O Instituto Inhotim, localizado em Brumadinho, na Região Metropolitana de Belo Horizonte, voltou a ganhar projeção internacional ao ser incluído na tradicional lista do The New York Times que aponta 52 destinos imperdíveis para conhecer em 2026. O espaço é o único representante brasileiro no ranking e vive um ano simbólico: em 2026, completa 20 anos desde sua abertura ao público.
O destaque do jornal norte-americano não surpreende quem já visitou o local. Com 140 hectares abertos à visitação, o Inhotim combina arte contemporânea, arquitetura e natureza em uma escala rara no mundo. O acervo reúne cerca de 1.860 obras de mais de 280 artistas de diferentes países, distribuídas entre 24 galerias e grandes instalações ao ar livre, integradas a um jardim botânico com mais de 4,3 mil espécies de plantas.
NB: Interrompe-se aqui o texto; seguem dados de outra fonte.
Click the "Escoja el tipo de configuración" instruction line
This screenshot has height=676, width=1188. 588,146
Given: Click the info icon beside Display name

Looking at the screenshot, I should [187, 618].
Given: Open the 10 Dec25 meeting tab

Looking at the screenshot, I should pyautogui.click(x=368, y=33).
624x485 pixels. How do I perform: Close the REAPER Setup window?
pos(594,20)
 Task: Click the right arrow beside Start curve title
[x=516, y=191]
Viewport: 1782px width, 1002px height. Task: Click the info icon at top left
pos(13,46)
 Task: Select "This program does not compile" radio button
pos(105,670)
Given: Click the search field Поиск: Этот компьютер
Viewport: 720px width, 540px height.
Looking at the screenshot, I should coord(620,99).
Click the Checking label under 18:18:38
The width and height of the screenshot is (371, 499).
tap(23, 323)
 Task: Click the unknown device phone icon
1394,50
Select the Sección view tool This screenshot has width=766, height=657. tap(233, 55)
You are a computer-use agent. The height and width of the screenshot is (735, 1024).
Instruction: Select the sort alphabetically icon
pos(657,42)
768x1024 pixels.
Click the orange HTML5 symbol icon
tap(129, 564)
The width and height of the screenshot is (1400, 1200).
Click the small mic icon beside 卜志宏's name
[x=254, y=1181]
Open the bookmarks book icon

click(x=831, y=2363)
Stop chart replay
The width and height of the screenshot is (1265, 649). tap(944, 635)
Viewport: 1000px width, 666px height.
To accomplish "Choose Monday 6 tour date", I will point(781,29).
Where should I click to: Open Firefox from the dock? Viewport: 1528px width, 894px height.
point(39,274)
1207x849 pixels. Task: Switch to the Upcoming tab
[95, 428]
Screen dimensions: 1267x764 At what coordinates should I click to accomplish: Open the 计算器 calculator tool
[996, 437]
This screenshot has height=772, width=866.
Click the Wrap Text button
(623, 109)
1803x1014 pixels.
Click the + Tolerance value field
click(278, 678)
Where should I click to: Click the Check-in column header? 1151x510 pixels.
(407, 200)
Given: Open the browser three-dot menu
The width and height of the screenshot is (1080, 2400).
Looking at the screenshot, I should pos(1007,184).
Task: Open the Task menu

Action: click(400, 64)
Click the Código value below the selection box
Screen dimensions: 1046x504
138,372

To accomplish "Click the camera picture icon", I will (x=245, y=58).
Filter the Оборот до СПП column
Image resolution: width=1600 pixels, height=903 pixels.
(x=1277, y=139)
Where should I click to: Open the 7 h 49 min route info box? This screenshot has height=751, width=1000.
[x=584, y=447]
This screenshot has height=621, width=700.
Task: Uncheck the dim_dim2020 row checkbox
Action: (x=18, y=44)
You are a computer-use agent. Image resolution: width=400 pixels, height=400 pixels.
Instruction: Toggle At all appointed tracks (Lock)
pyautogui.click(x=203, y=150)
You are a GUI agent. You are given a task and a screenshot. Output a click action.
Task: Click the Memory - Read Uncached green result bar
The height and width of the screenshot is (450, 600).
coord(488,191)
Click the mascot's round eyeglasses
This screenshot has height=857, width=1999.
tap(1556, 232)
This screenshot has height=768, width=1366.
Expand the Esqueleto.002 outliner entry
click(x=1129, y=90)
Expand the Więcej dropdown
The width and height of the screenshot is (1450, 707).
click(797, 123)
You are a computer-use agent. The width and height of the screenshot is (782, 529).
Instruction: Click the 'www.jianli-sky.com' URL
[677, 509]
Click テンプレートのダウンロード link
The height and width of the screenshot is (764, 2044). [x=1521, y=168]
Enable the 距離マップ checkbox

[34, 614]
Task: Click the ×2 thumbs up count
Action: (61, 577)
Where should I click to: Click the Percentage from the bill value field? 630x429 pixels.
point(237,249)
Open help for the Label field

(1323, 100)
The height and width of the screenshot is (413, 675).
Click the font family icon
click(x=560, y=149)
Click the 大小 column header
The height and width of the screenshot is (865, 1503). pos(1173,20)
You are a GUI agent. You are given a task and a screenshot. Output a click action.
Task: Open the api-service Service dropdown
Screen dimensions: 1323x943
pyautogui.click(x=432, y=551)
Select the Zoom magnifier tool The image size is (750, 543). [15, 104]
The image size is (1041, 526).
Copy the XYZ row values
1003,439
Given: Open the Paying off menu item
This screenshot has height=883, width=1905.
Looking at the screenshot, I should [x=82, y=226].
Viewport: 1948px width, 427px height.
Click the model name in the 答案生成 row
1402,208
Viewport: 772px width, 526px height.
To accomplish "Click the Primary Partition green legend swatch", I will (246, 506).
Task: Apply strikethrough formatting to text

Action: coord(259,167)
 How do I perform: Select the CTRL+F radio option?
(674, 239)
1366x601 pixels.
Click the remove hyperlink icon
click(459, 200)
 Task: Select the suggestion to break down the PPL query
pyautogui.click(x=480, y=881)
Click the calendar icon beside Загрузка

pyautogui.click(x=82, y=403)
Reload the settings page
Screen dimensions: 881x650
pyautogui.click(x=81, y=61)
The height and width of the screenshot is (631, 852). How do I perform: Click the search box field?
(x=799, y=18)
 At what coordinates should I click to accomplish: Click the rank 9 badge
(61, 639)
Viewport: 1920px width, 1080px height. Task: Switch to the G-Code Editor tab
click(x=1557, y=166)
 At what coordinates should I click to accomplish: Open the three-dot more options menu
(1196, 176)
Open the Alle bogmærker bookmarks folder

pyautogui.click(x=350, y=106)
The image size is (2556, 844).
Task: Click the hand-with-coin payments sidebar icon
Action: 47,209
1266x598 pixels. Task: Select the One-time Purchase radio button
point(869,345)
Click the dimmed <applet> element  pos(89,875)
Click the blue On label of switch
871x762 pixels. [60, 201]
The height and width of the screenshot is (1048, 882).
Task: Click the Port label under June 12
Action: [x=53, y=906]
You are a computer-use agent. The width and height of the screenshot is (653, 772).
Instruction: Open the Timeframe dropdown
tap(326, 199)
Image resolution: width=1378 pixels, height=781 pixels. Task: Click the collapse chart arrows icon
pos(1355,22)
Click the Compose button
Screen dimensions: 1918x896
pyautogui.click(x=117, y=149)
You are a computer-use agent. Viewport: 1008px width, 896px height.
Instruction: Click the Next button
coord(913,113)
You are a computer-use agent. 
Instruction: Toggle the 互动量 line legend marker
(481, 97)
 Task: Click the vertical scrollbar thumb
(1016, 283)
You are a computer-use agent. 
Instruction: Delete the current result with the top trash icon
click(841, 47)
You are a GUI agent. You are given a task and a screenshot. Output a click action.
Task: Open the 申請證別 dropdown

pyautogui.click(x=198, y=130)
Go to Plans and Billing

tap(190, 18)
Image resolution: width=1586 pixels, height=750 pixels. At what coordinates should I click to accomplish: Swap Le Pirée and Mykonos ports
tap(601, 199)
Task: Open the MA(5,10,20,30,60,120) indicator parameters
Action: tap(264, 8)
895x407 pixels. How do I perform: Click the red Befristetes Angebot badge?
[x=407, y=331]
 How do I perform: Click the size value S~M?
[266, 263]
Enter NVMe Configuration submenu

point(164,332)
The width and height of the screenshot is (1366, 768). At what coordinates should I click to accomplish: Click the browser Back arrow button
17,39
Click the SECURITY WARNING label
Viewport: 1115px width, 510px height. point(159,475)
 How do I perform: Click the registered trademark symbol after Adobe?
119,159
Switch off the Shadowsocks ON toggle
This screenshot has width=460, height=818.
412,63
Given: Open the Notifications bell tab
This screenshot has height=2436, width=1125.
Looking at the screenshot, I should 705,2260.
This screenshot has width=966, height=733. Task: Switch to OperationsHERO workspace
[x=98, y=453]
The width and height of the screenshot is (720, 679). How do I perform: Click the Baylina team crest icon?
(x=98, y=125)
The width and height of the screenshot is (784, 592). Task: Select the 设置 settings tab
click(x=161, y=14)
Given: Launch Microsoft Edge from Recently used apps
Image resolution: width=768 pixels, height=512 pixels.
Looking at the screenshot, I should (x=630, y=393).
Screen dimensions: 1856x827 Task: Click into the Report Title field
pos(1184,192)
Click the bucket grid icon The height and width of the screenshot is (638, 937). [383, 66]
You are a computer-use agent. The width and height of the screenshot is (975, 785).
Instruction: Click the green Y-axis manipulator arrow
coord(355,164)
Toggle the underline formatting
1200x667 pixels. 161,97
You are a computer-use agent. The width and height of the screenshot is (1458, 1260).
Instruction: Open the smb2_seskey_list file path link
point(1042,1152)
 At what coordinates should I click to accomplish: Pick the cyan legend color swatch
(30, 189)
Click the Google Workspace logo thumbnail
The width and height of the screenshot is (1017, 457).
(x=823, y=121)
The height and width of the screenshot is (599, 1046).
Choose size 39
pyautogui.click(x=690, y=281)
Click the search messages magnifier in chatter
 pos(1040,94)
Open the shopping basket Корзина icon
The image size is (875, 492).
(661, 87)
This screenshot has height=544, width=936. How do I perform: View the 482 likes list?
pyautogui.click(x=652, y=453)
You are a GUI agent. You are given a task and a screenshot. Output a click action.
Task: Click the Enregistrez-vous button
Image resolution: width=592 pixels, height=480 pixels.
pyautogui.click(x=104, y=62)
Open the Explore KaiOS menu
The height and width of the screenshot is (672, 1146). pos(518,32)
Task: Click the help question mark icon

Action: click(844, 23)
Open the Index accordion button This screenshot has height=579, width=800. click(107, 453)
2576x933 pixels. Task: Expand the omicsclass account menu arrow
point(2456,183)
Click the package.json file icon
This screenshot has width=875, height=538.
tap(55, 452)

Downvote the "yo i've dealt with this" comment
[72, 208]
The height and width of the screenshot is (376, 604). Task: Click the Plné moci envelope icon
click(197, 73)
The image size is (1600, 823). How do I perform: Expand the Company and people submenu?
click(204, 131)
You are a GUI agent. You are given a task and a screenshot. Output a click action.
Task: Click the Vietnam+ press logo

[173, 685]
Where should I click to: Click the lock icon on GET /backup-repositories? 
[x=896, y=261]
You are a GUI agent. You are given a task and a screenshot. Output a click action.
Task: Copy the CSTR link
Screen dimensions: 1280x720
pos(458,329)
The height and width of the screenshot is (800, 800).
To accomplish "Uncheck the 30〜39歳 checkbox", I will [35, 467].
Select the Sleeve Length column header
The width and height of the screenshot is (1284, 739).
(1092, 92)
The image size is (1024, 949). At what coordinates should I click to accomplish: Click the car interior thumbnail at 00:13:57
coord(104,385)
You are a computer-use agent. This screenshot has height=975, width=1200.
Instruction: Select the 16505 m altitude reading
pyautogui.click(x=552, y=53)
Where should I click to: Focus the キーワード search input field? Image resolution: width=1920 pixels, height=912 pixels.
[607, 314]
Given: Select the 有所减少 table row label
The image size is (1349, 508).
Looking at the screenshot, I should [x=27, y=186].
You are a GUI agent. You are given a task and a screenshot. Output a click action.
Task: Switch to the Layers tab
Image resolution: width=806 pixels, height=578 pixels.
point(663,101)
Reconhecimento internacional reforça força cultural e ambiental do Inhotim
Diferente dos museus tradicionais, o Inhotim propõe uma experiência imersiva. Em vez de observar à distância, o público é convidado a atravessar, ouvir e até habitar as obras. Instalações consagradas transformaram o espaço em referência internacional, oferecendo experiências sensoriais que misturam som, cor, arquitetura e paisagem.
O reconhecimento do New York Times também ressalta um ponto frequentemente mencionado por visitantes: um único dia não é suficiente para explorar tudo o que o museu oferece. Trilhas, lagos, esculturas monumentais e pavilhões exigem tempo e planejamento, o que transforma a visita em uma verdadeira jornada cultural.
Além do acervo permanente, o instituto mantém uma programação contínua de exposições, projetos educativos e ações ambientais. Em celebração às duas décadas de funcionamento, o Inhotim prepara ao longo do ano uma série de inaugurações e reaberturas de obras emblemáticas, reforçando seu papel como um dos principais polos de arte contemporânea do mundo.
Mais do que um museu, o Inhotim se consolida como um território onde arte, memória e natureza dialogam em escala monumental.